Pues resulta que estaba uno el otro día tomándose una cervecita en la barra de un conocido bar de Cáceres, leyendo gratuitamente la prensa local -que es un deporte muy practicado por todo españolito de a pie que se precie-, y a mi vera dos caballeros charlaban animadamente y sin ningún tipo de disimulo sobre temas de caza. Hablaron de lo divino y de lo humano, llegando a tocar el asunto de los que escribimos por gusto sobre este deporte nuestro, vertiendo sobre nosotros críticas no precisamente constructivas.

Debo decir de antemano que ignoro si soy cotilla o no, pero como el volumen de la tertulia era el acostumbrado por los españoles en un bar, y que para evitar escucharlos hubiera tenido que apurar mi cerveza y salirme de este sitio -lo cual realmente no apetecía- me avine a soportarlos y a tomar debida nota, ya que es en estas circunstancias donde nacen las mejores historias, artículos, anécdotas y motivos de conversación. Además, también ignoro si se referían o no a mí, pero como me incluyo entre los aludidos, decidí quedarme atento a la jugada.

El tono de la conversación fue subiendo cuando el que estaba más próximo a mí y me daba la espalda se explayó a gusto sobre los escribanos. Su opinión, siempre tan respetable como la de todo el mundo, era que, aparte de que sólo decíamos gilipolleces, y que dudaba seria y profundamente nuestro arte de escribir, no sabíamos ni habíamos sabido nunca cazar, ni matar ni nutrir una percha; por supuesto, no éramos nadie para dar clases de un día de caza; y, por descontado, éramos lunáticos desoficiados que teníamos otra ocupación que ésta de escribir.

* [EXTRACTOS DE DATOS]
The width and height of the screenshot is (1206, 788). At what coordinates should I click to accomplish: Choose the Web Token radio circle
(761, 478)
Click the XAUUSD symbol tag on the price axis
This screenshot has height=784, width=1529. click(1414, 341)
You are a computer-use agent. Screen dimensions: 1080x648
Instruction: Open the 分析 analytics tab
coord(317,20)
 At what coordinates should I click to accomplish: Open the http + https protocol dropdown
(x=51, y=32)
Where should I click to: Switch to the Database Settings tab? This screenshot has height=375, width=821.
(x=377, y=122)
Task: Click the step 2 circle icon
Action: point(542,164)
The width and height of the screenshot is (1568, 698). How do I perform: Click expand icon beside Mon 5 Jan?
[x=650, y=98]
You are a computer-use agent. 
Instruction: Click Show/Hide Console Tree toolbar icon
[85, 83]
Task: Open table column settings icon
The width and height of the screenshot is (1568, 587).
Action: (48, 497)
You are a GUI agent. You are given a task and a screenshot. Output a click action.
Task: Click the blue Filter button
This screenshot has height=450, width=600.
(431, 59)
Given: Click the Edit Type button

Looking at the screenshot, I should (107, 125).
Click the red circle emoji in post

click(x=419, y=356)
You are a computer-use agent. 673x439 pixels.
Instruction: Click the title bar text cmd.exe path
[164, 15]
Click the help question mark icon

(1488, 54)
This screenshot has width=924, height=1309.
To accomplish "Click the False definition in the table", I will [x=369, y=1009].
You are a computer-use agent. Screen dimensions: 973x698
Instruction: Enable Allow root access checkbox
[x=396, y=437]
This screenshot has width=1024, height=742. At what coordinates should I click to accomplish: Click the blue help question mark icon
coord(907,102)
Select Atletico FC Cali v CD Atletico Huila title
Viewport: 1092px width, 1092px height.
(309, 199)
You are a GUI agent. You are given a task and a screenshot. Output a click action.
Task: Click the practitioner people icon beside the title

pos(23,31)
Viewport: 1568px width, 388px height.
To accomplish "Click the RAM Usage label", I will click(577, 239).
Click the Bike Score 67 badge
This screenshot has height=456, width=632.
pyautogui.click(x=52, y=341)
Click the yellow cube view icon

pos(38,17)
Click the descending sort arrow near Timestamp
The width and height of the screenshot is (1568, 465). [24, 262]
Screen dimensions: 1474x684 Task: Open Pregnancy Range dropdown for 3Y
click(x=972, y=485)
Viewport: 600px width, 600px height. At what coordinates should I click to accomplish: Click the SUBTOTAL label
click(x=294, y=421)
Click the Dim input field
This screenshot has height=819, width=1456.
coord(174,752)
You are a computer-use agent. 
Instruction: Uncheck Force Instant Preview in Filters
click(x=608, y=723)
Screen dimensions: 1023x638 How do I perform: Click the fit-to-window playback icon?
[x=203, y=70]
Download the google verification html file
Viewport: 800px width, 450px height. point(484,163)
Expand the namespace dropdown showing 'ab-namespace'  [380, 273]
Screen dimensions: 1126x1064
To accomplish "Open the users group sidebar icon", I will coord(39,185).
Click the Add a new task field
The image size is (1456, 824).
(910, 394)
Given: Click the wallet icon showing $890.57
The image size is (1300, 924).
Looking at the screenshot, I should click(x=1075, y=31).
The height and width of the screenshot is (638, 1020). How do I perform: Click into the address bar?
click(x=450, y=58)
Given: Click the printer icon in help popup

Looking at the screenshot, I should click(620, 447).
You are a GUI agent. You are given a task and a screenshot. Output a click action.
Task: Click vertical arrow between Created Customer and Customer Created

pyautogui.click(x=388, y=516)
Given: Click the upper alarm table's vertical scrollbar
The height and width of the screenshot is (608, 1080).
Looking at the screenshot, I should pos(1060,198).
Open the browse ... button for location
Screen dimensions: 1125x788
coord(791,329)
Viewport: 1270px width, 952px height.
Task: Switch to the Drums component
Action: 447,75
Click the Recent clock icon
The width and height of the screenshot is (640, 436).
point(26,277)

* [INSTRUCCIONES Y REQUISITOS] ¿Cómo se traduce al inglés esta oración del texto sobre la charla de caza en el bar: «Además, también ignoro si se referían o no a mí, pero como me incluyo entre los aludidos, decidí quedarme atento a la jugada.»? Los registros no hacen falta para resolver la tarea.

* [SOLUCIÓN DE LA TAREA] Besides, I also don't know whether or not they were referring to me, but since I count myself among those they were alluding to, I decided to keep a close eye on how things played out.